▶ [Excerpt provided]
CAR-T gene therapy kept leukaemia in remission for 11 years in two people

Two people who were among the first to get CAR-T cells as blood cancer treatment still have descendants of the cells in their bodies that are working well more than a decade later



Health



2 February 2022

Illustration of CAR (chimeric antigen receptor) T cell immunotherapy, a process that is being developed to treat cancer. T cells (one at centre), part of the body's immune system, are taken from the patient and have their DNA (deoxyribonucleic acid) modified by viruses (spiky spheres) so that they produce chimeric antigen receptor (CAR) proteins. These proteins will be specific to the patient's cancer. The modified T cells are then multiplied in the laboratory before being reintroduced to the patient.

Illustration of a CAR-T cell

KEITH CHAMBERS/SCIENCE PHOTO LIBRARY

A high-tech gene therapy for treating cancer, which uses what are called CAR-T cells, has put two people with an otherwise fatal form of leukaemia into remission for about 11 years, the longest follow-up for this treatment yet.

While the same success may not happen for everyone who responds to CAR-T cells, the long-lasting results are a landmark for the field, says John Marshall at Barts Cancer Institute in London, who wasn’t involved in this study. “It shows that when you get it right, it works very well.”

“We can now conclude that CAR-T cells can cure patients with leukaemia,” says Carl June at the University of Pennsylvania, who has led work on the technique.

Although the team can’t say for sure the leukaemia won’t return, it is a reasonable assumption after this length of time, says Martin Pule at University College London, who is independent of the work.

CAR-T cells are currently used for people with various kinds of blood cancer, such as leukaemia and lymphomas, which haven’t responded to other treatments. To make the treatment, doctors take a sample of someone’s blood and extract T-cells, immune cells which normally attack tumour cells, but have failed to do so successfully in people with cancer.

In the lab, the cells have the gene for an artificial receptor added to their DNA by a virus, and are encouraged to multiply by about 10-fold. A few weeks later, the modified cells are then reinfused into the person. In the first kind of CAR-T therapy to be developed, the modified cells target a molecule, called CD19, found on the surface of B-cells, another branch of the immune system. B-cells are what multiply out of control in leukaemia.

For the two people who were treated in 2010, blood tests showed that soon after treatment their leukaemia went away. Many more people have been treated since – with an estimated four in 10 going into remission – but it wasn’t known how long CAR-T cells would remain, nor how long the remissions might be.

The latest work, based on sequencing blood cell DNA from the two treated people, shows that descendent cells of the original CAR-T cells continue to circulate in their blood.

▶ [Data provided]

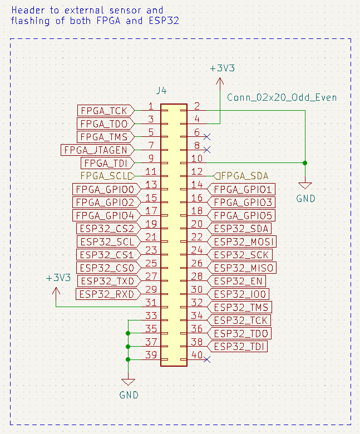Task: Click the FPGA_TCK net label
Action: (x=103, y=110)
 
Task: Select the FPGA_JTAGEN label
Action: (x=95, y=150)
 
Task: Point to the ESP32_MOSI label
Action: (x=241, y=241)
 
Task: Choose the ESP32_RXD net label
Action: (x=106, y=294)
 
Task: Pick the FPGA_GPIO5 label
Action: (x=240, y=215)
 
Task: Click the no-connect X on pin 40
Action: (x=207, y=360)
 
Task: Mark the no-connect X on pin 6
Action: (x=207, y=136)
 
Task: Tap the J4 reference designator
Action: (x=161, y=90)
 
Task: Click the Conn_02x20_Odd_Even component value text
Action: (x=282, y=97)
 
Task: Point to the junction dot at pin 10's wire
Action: (x=305, y=163)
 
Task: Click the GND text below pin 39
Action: (x=129, y=395)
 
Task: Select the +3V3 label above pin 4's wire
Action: (x=222, y=68)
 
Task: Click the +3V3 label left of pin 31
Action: (x=58, y=278)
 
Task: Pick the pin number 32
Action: (x=196, y=303)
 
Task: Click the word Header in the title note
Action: (x=26, y=10)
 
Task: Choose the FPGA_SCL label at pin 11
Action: (x=107, y=176)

▶ [What to produce]
In the CAR-T therapy article above, turn the paragraph beginning "In the lab, the cells" into a short bulleted list that keeps its main facts.

▶ [Solved problem]
- In the lab, a virus adds the gene for an artificial receptor to the cells' DNA.
- The cells are encouraged to multiply about 10-fold.
- A few weeks later, the modified cells are reinfused into the person.
- In the first CAR-T therapy developed, the modified cells target CD19, a molecule on the surface of B-cells.
- B-cells are what multiply out of control in leukemia.